Background: Approximately one-third of U.S. adults are obese. Current evidence suggests that surgical therapies offer the morbidly obese the best hope for substantial and sustainable weight loss, with a resultant reduction in morbidity and mortality. Minimally invasive methods have altered the demand for bariatric procedures. However, no evidence-based clinical reviews yet exist to guide patients and surgeons in selecting the bariatric operation most applicable to a given situation.

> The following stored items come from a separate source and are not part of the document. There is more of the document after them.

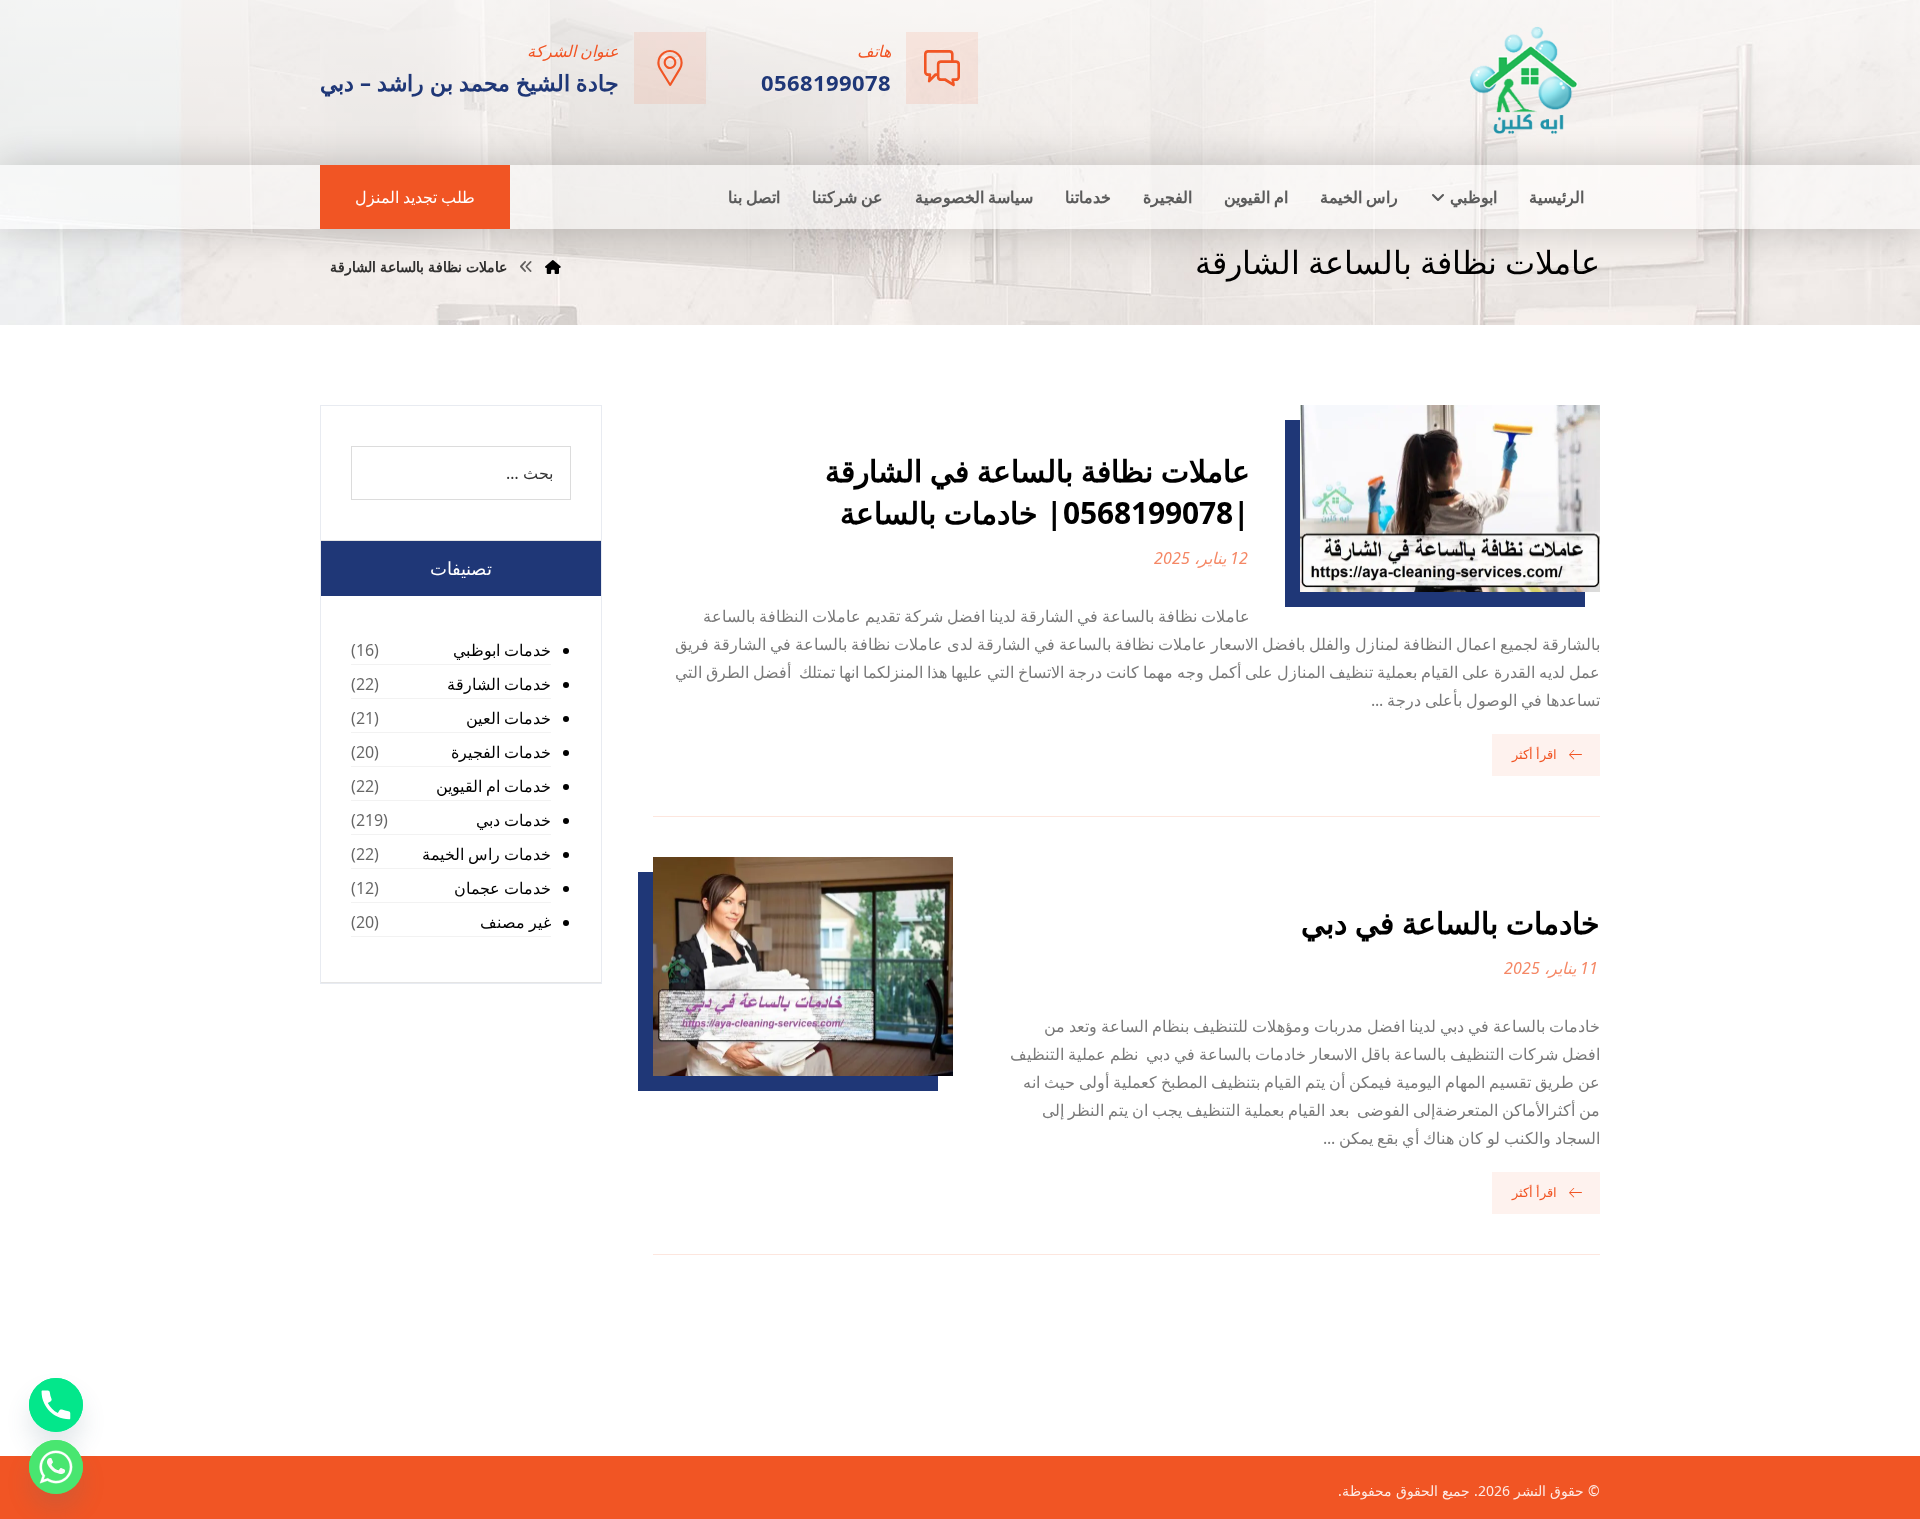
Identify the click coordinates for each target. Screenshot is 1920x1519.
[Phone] (56, 1405)
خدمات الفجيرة (501, 752)
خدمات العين (508, 718)
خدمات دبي (513, 820)
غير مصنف (515, 922)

Methods: This evidenced-based review is presented in conjunction with a clinical practice guideline developed by the Society of American Gastrointestinal and Endoscopic Surgeons (SAGES). References were reviewed by the authors and graded as to the level of evidence. Recommendations were developed and qualified by the level of supporting evidence available at the time of the associated SAGES guideline publication. The guideline also was reviewed and co-endorsed by the American Society for Metabolic and Bariatric Surgery.

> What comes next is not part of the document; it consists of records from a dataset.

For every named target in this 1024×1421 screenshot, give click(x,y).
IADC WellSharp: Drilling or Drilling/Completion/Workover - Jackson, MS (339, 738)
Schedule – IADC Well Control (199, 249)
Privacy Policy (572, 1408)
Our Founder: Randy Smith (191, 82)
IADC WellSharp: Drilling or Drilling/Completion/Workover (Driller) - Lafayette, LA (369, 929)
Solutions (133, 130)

Results: Bariatric surgery is the most effective treatment for severe obesity, producing durable weight loss, improvement of comorbid conditions, and longer life. Patient selection algorithms should favor individual risk-benefit considerations over traditional anthropometric and demographic limits. Bariatric care should be delivered within credentialed multidisciplinary systems. Roux-en-Y gastric bypass (RGB), adjustable gastric banding (AGB), and biliopancreatic diversion with duodenal switch (BPD + DS) are validated procedures that may be performed laparoscopically. Laparoscopic sleeve gastrectomy (LSG) also is a promising procedure. Comparative data find that procedures with more dramatic clinical benefits carry greater risks, and those offering greater safety and flexibility are associated with less reliable efficacy.
Conclusions: Laparoscopic RGB, AGB, BPD + DS, and primary LSG have been proved effective. Currently, the choice of operation should be driven by patient and surgeon preferences, as well as by considerations regarding the relative importance placed on discrete outcomes.